Seorang bapa Rusia kepada bapa-bapa Jerman
Sekarang kita berdiri di lapang terbuka
Engkau tidak usah balik ke brlakang atau menangis
Puteraku pemuda komunis, anakmu seorang fasis
kesayanganku seorang laki-laki tulen, anakmu algojo
dalam segala pertempuran, ditengah api berkobar tak putus
dalam sedu-sedan seluruh manusia
pemuda berteriak, seribu kali jatuh, seratus kali bangun
memanggil anakmu bertnggung jawab atas kejahatannya.
By:
PAWEL ANTOKOLSKY
Wasilli tierkin
Di tengah tanah air Rusia,
Berjuang melawan angin, dengan dada busung
Melalui padang salju, begitulah maju Wassili
Tierkin. Ia pergi mengalahkan orang Jerman.

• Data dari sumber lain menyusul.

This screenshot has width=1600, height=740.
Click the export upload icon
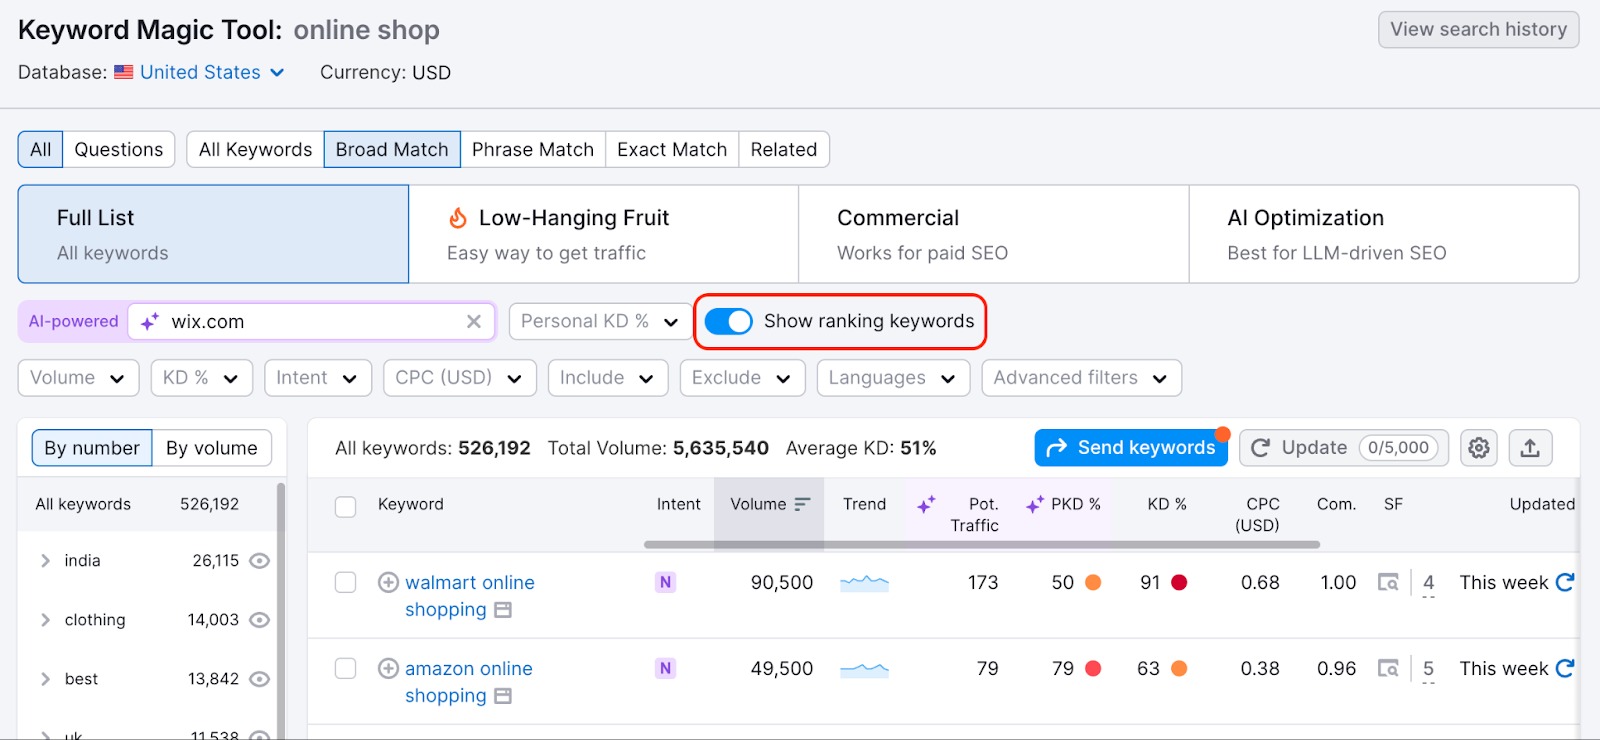[1530, 448]
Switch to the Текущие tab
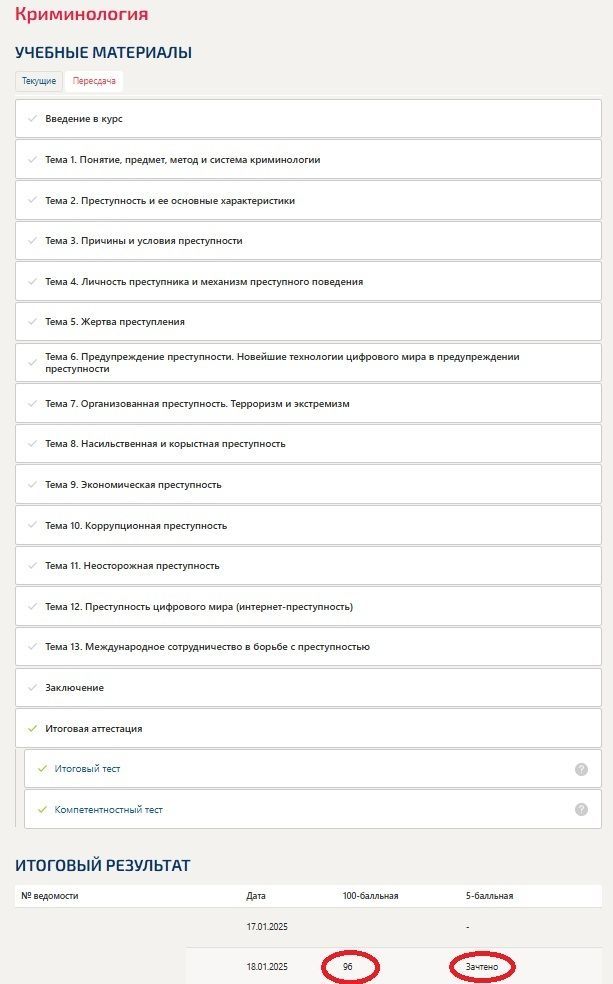The image size is (613, 984). pyautogui.click(x=39, y=81)
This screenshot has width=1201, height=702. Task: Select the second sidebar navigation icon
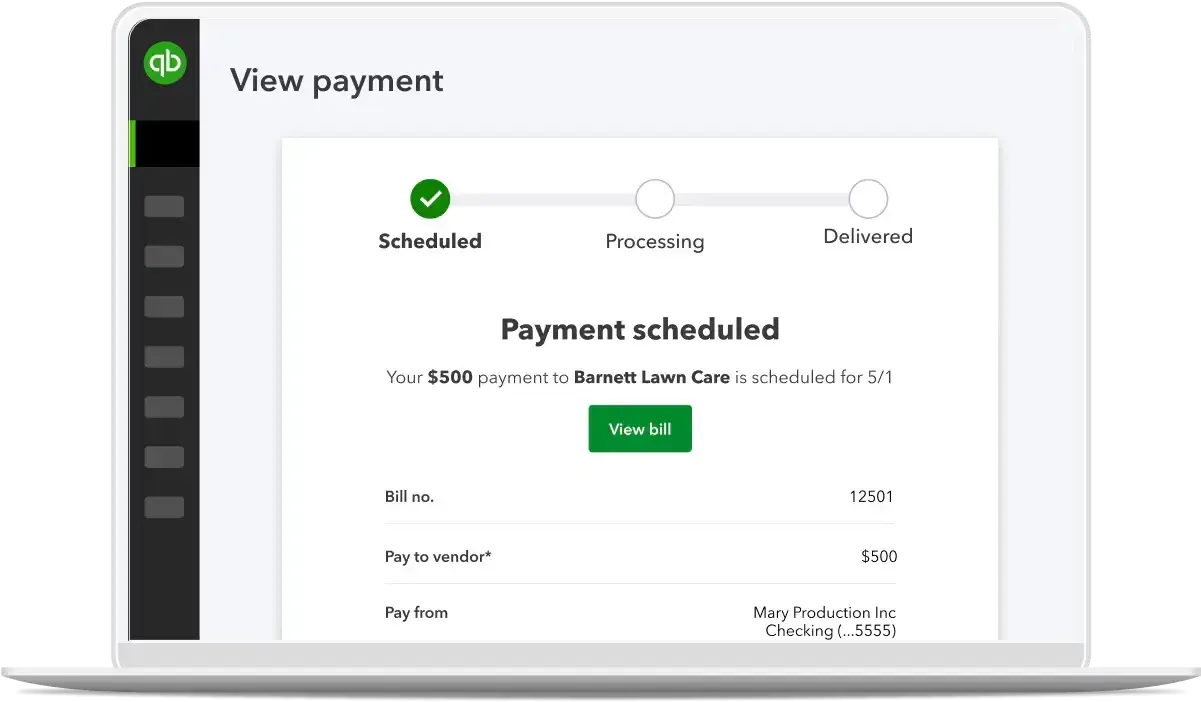(164, 256)
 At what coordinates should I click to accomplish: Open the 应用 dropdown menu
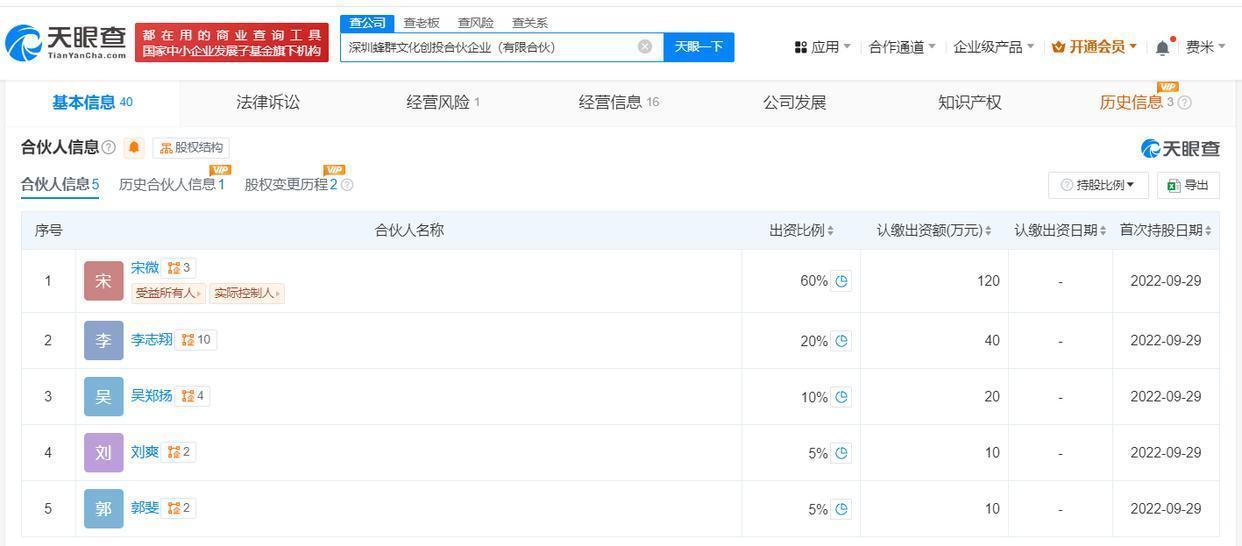coord(823,47)
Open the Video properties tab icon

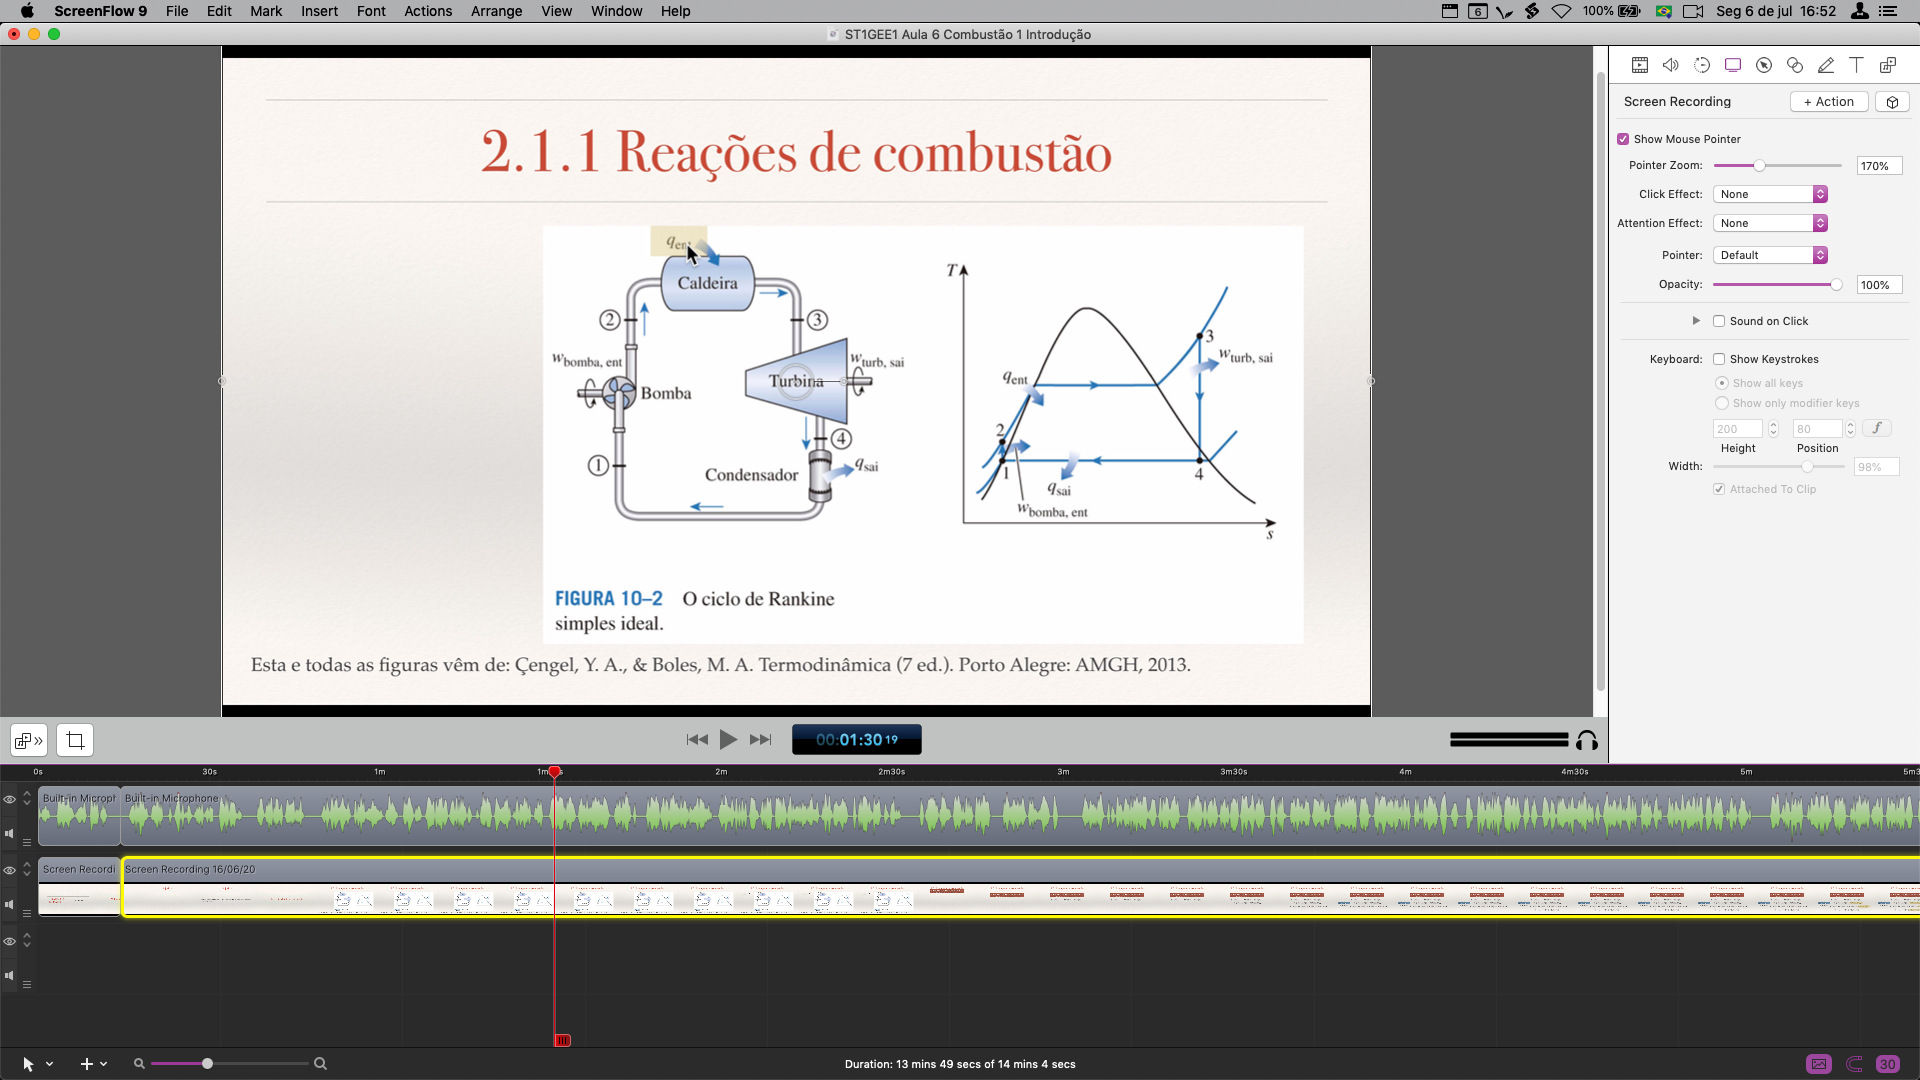(x=1640, y=65)
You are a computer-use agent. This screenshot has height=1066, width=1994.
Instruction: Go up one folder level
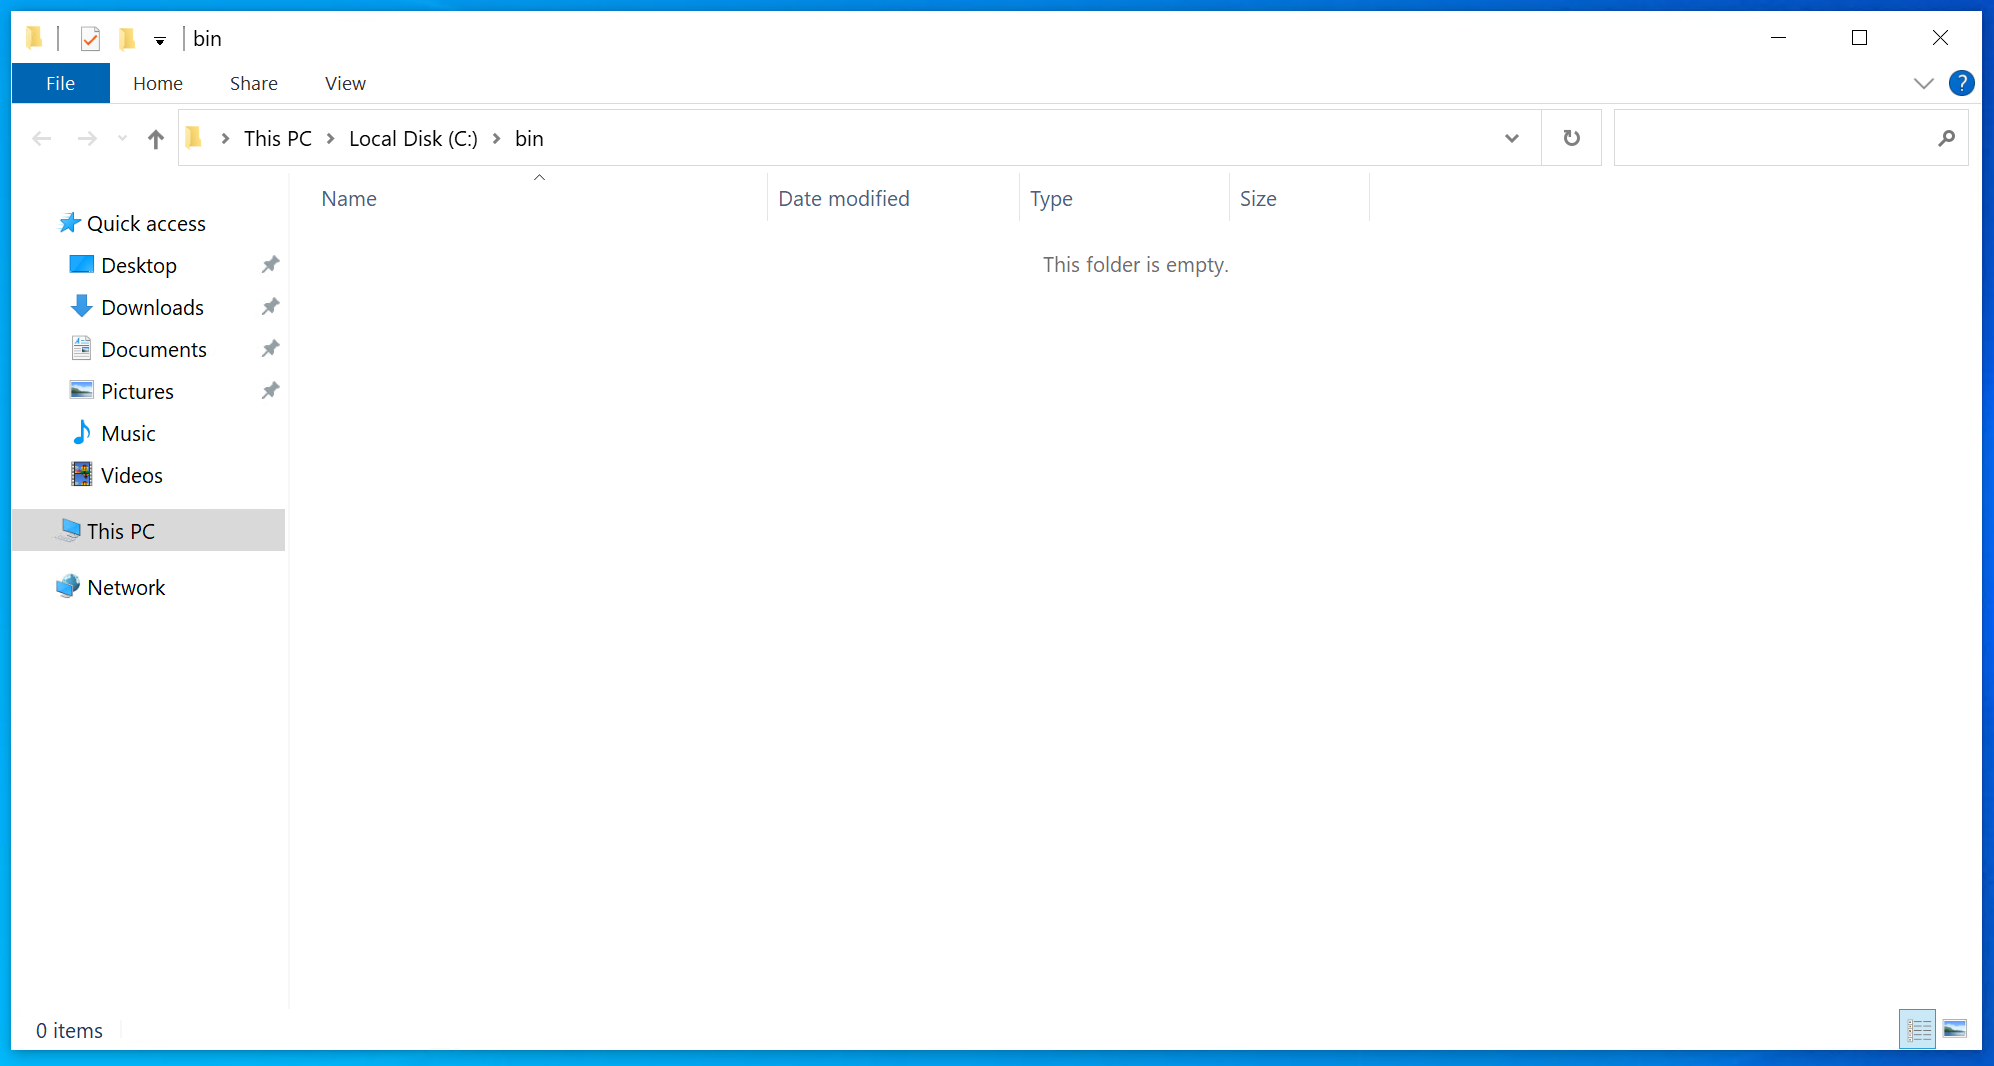(x=155, y=139)

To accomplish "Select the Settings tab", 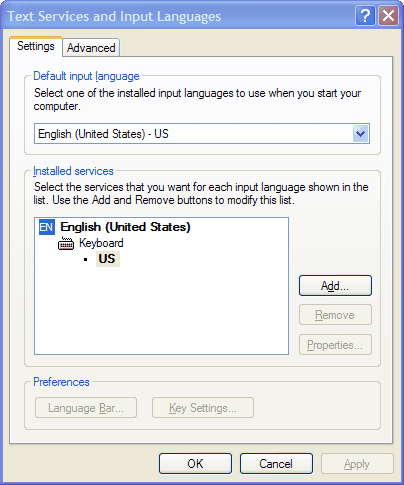I will (x=36, y=46).
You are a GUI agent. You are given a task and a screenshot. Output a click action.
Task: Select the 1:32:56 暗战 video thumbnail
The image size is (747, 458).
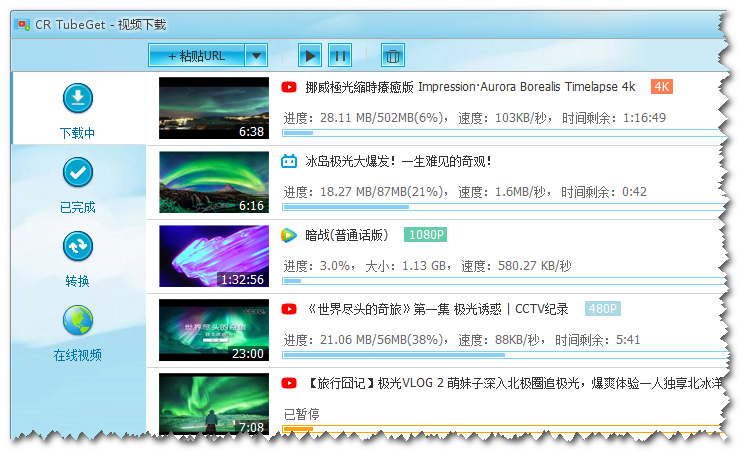point(214,257)
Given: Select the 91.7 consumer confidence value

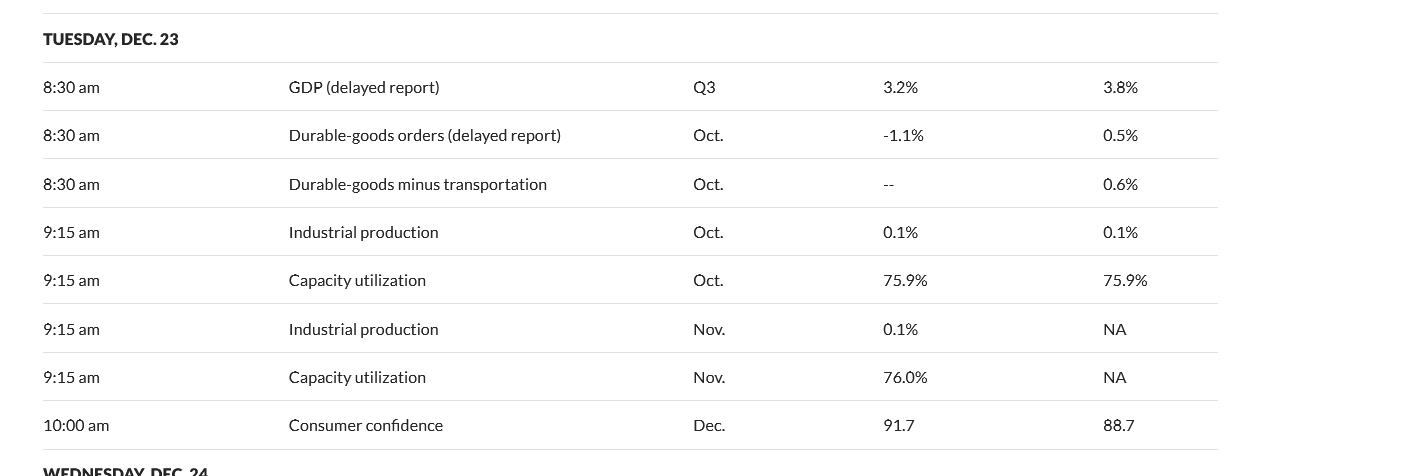Looking at the screenshot, I should pos(898,425).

. . . . . . . . . . . . . . . . . . . . .. . . . . . . . . . . . . . . . .
Dalam gemuruh meriam
Seperti keluar dari gerbang neraka
Menuju ke timur, keluaar dari kabut dan bau busuk
Malalui jalan raya, seluruh bangsa menarik diri
Ke timur, menembus kabut dan asap
Keluar dari penjara gelap gulita
Kembali Eropa ke rumah masing-masing
Sedang kapuk kasur beterbangan di atasnya
Dan kepada serdadu rusia melihat
Kawan seperjuangan Perancis, Inggris,
Polan dan banyak orang lagi, dengan rasa persahabatan
Bercampur minta maaf dan terima kasih.
Itulah dia yang memerdekakan kita
Ia memakai pici miring, bergambarkan binatang
“ Betul saya, katanya . . .,” mengapa tidak, saya selalu ada,
Kalau perlu bantuan
Saya tidak banyak kehendak. . . .
Itu kewajiban kami, tak lebih tak kurang. . . .
Dan tidak kami sesali bendera-bendera lain.
. . . . . . . . . . . . . . . . . . . . . . . . . . . . . . . . . . . . . .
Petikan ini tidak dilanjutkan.